Insight May 21, 2007, 11:05AM EST

Scientific Management Is Past Its Peak

Sure, algorithms and software tools can help streamline any business. But, says Roger Martin, more executives are rediscovering that gut instinct is what keeps a company vital

A couple of weeks ago, I went to a dinner on the politics and economics of global outsourcing. Primarily I went to see the bright young writer Fareed Zakaria, author of the now famous Foreign Affairs article The Rise of Illiberal Democracy, because my agent, Tina Bennett, told me I would love him and she is pretty much always right. The second speaker for the evening was Martin Baily, former chair of President Clinton's Council of Economic Advisers and currently senior adviser to the McKinsey Global Institute, which is the think tank of the world's premier management consulting firm.

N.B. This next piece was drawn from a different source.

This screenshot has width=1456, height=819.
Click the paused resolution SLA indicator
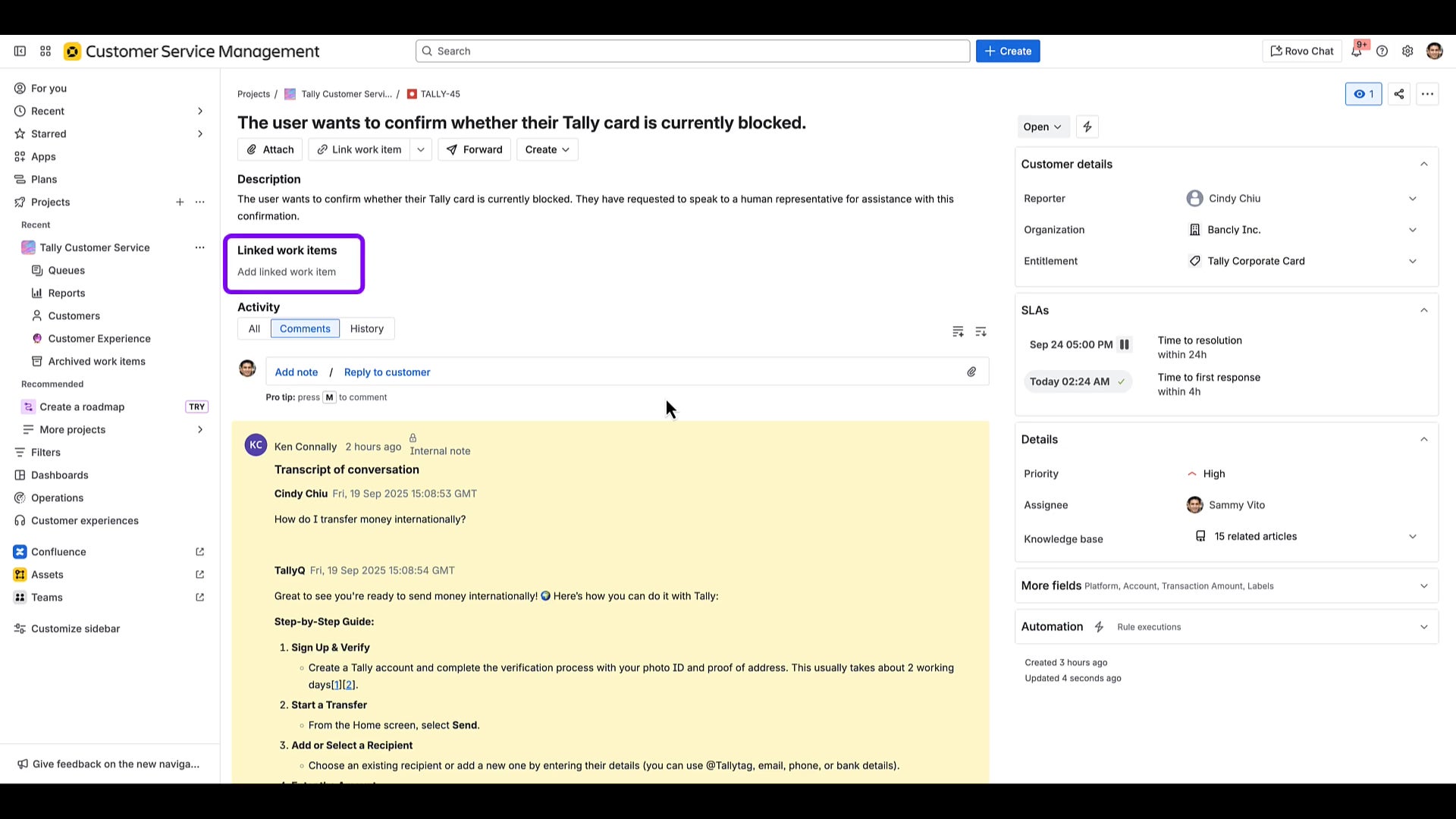click(x=1125, y=344)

Rather than focus on outsourcing, Baily gave a speech on McKinsey's annual report on Ten Trends Shaping the Future Corporate Landscape, a couple of which fortuitously pertained to the evening's subject. As he went along, things made good sense: economic activity shifting towards Asia; the emergence of a billion new consumers; resource demand outpacing supply; changing global industry structures.

Frankly I was fading a bit. Then, boom! Trend No. 9: the rise of scientific management and its triumph over gut instinct and intuition. Baily waxed eloquent about how great this was and what an advance it represented for the world of business.

Now, I'll concede that if the McKinsey folks had been referring to the recent past, they'd be right. Scientific management has indeed been on a steady rise—we have all the trappings from Enterprise Resource Planning (ERP) to Customer Relationship Management (CRM) to Total Quality Management (TQM).

However, this pitch was about trends shaping the future landscape. And as I listened, I thought that an equally plausible interpretation is that the scientific management of business is in the final stages of bloated excess and reflexive self-importance—a supernova ready to blow.

The Poker Face of Science

Intrigued by this schism, I went to the McKinsey Global Institute Web site to see what exactly they meant by Trend No. 9. Did Baily overstate the case in his speech? Or, in my post-dinner stupor, did I hear him wrong? Neither: Baily was tame in comparison to the Web site:

"9. Management will go from art to science. Bigger, more complex companies demand new tools to run and manage them. Indeed, improved technology and statistical-control tools have given rise to new management approaches that make even mega-institutions viable. Long gone is the day of the "gut instinct" management style. Today's business leaders are adopting algorithmic decision-making techniques and using highly sophisticated software to run their organizations. Scientific management is moving from a skill that creates competitive advantage to an ante that gives companies the right to play the game."

Whew! That is heady stuff: managers reducing the whole of business to a set of algorithms and some sophisticated software. No more gut instinct. "O brave new world, that has such people in't!" to borrow from Aldous Huxley who borrowed from Shakespeare—or perhaps from the infamous supercomputer HAL.

An Analytical Utopia

Having lived for many years in a high-end strategy consulting firm, I can understand the appeal to the young minds at McKinsey Global Institute of such a Cartesian, deterministic, analytical world. Arguably, the firms hire their raw talent on the basis of its capacity for high-powered quantitative analysis and train it in more quantitative analytical techniques before putting it to work for long hours crunching algorithms.

So I can appreciate why they would see the increasing use of business algorithms and software as indicative of a future world they would love to see. Yet the reality is that consumers, competitors, and clients often act in 'irrational' or 'political' ways.

So I can't help but wonder whether the McKinsey team's desire to see an analytical utopia overwhelmed the objectivity of their trend analysis.